A promotoria de Justiça de Montes Altos ingressou com uma Ação Civil Pública contra o Município visando garantir a estruturação para o pleno funcionamento do Conselho Tutelar. Atualmente, a situação é de calamidade, com prédio inadequado e sem material mínimo de expediente.
A situação é tão grave que o Conselho Tutelar está funcionando às escuras, já que todas as lâmpadas do prédio (cedido pela Câmara Municipal) estão queimadas. É interessante notar que, apesar dessa situação, uma ligação irregular fornece energia elétrica para o prédio da prefeitura, que funciona ao lado.
“Paradoxalmente, enquanto os conselheiros tutelares são obrigados a trabalhar no escuro por falta de lâmpadas, o conselho fornece por uma espécie de ‘gato’, se é que assim pode ser chamado, energia para setores da prefeitura, que se encontra sem energia por falta de pagamento das contas há cerca de dois meses”, explica a a promotora Dailma Maria de Melo Brito, titular da Promotoria de Justiça de Montes Altos.
Além da falta de lâmpadas, a própria estrutura física do prédio não é adequada ao funcionamento do conselho. Não há forro no teto, que garantiria o isolamento acústico necessário para o tratamento de questões delicadas junto às crianças, adolescentes e familiares e nem estrutura para menores que precisam ser abrigados no Conselho Tutelar.

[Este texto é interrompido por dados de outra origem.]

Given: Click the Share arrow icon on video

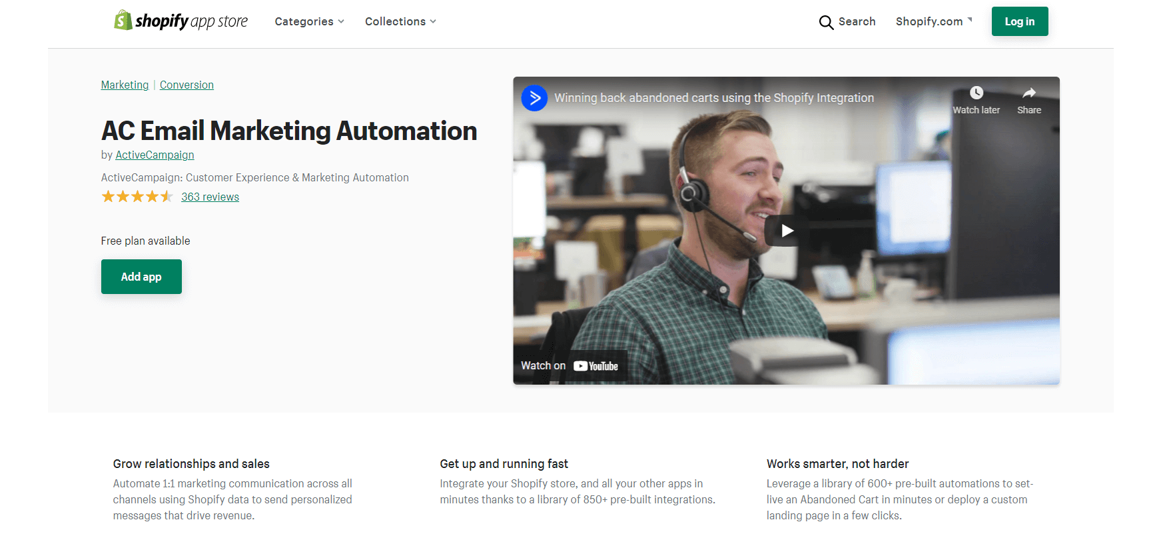Looking at the screenshot, I should [1029, 93].
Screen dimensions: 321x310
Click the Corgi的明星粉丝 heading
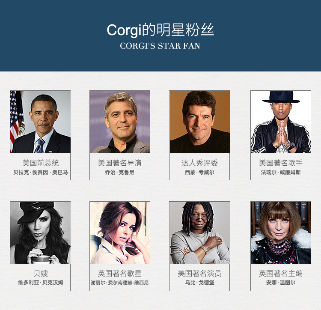(161, 30)
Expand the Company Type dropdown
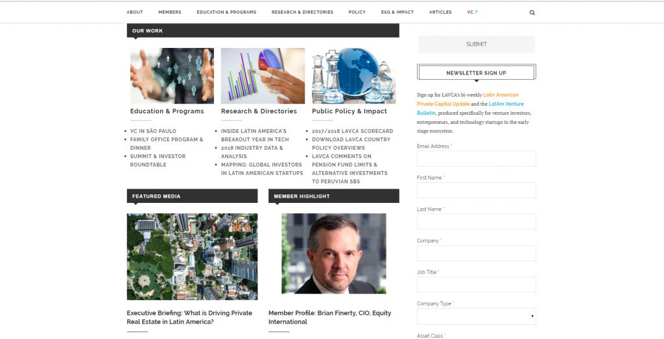The image size is (664, 339). 477,316
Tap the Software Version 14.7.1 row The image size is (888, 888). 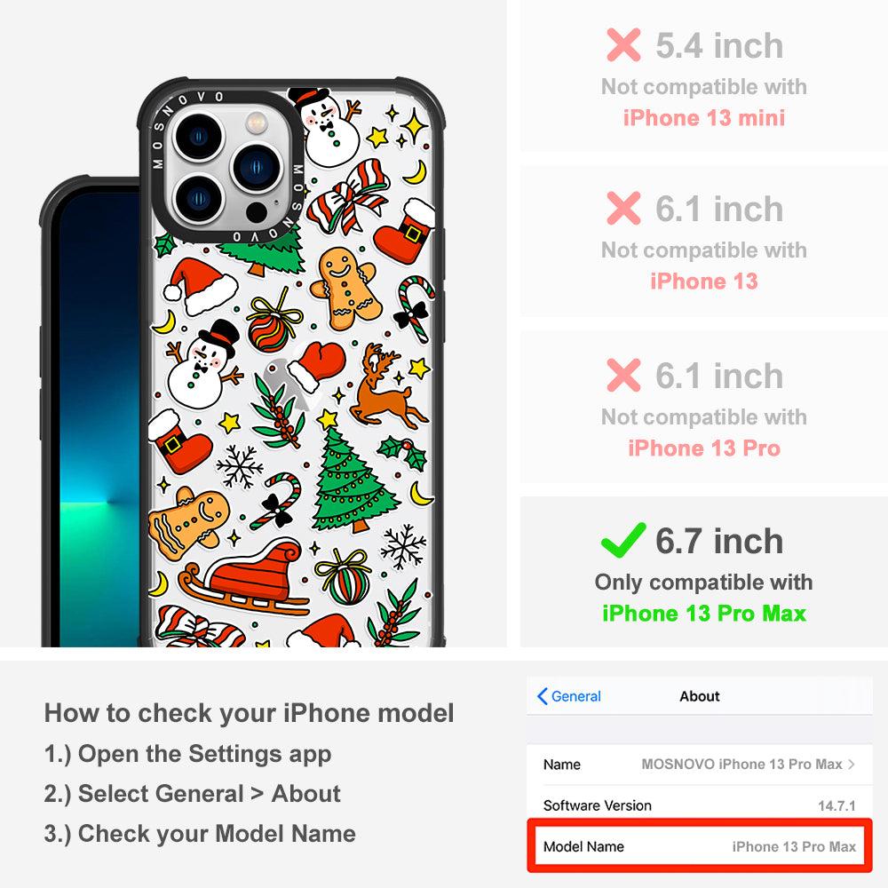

De acordo com o Ministério Público, o imóvel para abrigar o conselho precisa ser forrado, com o devido isolamento acústico, ter sala de espera, sala de atendimento reservado, sala-abrigo, banheiro com chuveiro e cozinha.
Outro pedido feito pelo Ministério Público foi a disponibilização de uma linha telefônica para o Conselho Tutelar. Atualmente, sempre que precisam fazer uma ligação, os conselheiros tem que se deslocar até a prefeitura. Quando a necessidade surge fora do horário de expediente, a situação é ainda mais grave, já que o prédio do Executivo municipal fica fechado.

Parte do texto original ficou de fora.